The Florida Project was met with strong critical acclaim and quickly entered the conversation as one of the major American independent films of its decade, frequently appearing on year-end and decade-end lists. Praise concentrated on Baker's empathetic vision, Zabe's cinematography, and the performances — especially the revelations of Brooklynn Prince and Bria Vinaite and the restraint of Willem Dafoe, whose Best Supporting Actor nomination became the film's most visible awards recognition. The much-debated ending generated extensive critical writing, with commentators divided over whether its shift to iPhone fantasy was a transcendent gesture or a problematic departure from the film's hard-won realism.

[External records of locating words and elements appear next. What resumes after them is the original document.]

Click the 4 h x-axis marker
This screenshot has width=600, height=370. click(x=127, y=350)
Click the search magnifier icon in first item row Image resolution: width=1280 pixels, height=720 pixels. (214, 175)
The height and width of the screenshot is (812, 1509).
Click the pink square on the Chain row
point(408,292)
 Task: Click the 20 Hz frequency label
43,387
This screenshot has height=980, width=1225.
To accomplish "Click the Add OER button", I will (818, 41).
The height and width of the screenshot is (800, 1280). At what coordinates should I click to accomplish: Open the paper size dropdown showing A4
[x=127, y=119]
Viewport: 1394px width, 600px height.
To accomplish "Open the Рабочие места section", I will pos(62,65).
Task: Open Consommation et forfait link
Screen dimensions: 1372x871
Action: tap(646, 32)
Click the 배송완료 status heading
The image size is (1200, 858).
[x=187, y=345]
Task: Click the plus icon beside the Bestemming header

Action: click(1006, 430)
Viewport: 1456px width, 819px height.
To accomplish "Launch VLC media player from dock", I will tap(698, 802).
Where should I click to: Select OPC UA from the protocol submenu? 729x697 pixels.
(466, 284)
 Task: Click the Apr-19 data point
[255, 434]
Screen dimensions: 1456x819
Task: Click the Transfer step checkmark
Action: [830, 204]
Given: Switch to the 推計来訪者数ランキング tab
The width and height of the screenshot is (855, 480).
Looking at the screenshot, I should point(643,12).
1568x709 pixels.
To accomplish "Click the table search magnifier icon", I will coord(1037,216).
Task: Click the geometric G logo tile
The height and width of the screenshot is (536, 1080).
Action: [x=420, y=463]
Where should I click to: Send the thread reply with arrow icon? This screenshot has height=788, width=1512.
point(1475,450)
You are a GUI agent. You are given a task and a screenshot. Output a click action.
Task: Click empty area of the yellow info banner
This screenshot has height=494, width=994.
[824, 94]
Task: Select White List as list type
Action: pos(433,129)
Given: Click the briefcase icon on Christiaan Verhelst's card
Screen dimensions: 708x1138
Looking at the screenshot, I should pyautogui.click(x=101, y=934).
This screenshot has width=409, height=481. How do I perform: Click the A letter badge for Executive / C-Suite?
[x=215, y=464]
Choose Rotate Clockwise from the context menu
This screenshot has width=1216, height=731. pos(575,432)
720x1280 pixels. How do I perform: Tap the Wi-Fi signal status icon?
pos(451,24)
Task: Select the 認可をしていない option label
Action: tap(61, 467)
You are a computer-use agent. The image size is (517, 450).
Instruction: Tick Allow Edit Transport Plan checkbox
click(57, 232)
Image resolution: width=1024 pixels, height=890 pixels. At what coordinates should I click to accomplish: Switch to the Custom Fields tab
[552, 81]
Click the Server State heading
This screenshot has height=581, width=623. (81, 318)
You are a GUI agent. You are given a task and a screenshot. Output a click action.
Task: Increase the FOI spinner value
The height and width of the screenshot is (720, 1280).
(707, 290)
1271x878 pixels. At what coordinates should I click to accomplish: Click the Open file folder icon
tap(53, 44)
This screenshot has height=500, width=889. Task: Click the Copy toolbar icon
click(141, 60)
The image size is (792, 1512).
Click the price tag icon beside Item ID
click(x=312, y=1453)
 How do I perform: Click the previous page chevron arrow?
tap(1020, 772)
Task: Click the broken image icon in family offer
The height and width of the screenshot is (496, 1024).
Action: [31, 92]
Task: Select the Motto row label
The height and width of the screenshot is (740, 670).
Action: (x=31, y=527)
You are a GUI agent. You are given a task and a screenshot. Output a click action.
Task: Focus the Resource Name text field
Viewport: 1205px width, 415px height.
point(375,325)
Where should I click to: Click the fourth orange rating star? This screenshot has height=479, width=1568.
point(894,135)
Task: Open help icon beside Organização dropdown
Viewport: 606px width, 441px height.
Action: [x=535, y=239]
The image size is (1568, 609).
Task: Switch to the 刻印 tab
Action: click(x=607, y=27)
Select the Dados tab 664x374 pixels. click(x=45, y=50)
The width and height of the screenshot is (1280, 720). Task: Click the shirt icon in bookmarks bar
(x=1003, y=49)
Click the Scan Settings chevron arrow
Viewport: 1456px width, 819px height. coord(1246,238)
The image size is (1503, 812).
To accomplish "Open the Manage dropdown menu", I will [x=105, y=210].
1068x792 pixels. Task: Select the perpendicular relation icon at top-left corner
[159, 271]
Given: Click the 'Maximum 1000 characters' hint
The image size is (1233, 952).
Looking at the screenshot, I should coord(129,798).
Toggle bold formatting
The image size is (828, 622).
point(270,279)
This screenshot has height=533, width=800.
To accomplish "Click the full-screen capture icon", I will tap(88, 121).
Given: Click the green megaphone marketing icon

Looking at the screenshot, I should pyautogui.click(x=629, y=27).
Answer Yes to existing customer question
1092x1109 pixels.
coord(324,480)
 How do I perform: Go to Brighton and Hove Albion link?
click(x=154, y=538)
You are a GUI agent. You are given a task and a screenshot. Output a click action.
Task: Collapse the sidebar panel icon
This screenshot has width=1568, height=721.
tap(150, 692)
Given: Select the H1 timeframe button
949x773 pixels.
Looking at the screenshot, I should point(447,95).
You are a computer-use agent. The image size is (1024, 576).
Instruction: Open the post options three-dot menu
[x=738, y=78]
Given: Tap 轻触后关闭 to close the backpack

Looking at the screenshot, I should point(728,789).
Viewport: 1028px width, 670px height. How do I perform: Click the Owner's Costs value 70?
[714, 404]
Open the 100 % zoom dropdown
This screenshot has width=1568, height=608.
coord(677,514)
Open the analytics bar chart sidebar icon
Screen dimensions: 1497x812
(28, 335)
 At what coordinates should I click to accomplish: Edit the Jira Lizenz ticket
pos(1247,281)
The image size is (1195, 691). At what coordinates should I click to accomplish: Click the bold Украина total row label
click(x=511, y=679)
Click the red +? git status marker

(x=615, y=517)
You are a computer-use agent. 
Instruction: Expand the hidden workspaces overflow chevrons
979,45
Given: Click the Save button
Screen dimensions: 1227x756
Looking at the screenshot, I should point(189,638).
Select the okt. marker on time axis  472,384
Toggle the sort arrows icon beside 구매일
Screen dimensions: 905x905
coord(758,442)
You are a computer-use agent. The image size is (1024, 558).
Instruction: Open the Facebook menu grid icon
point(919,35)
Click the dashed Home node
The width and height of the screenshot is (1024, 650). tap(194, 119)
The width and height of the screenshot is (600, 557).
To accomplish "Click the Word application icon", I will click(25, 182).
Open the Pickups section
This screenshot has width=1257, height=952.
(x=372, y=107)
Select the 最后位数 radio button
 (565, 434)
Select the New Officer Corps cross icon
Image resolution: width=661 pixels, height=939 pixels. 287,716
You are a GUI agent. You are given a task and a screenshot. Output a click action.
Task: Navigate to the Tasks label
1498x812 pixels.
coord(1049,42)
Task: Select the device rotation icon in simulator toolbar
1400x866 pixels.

The influences on the film are, by Baker's own account and by clear formal evidence, Italian neorealism, the Dardennes and Ken Loach, the regional American realism of Charles Burnett, and the Our Gang comedies whose child-ensemble anarchy Baker explicitly invoked. Its influence forward is bound up with the consolidation of the A24 aesthetic and with the broader 2010s turn in American indie cinema toward stories of economic precarity told with formal beauty and non-professional casts. It cemented Baker's reputation and method, paving the way for his subsequent features and helping legitimize a model in which marquee performers integrate into ensembles of newcomers. More broadly, the film stands as a reference point for how contemporary cinema can represent poverty without either aestheticizing misery or denying beauty — a balance that subsequent filmmakers working in the social-realist register have had to reckon with. Where precise claims about its commercial performance or specific industry metrics are concerned, those figures lie outside what can be responsibly summarized here; the film's significance rests less on box office than on its critical and artistic standing.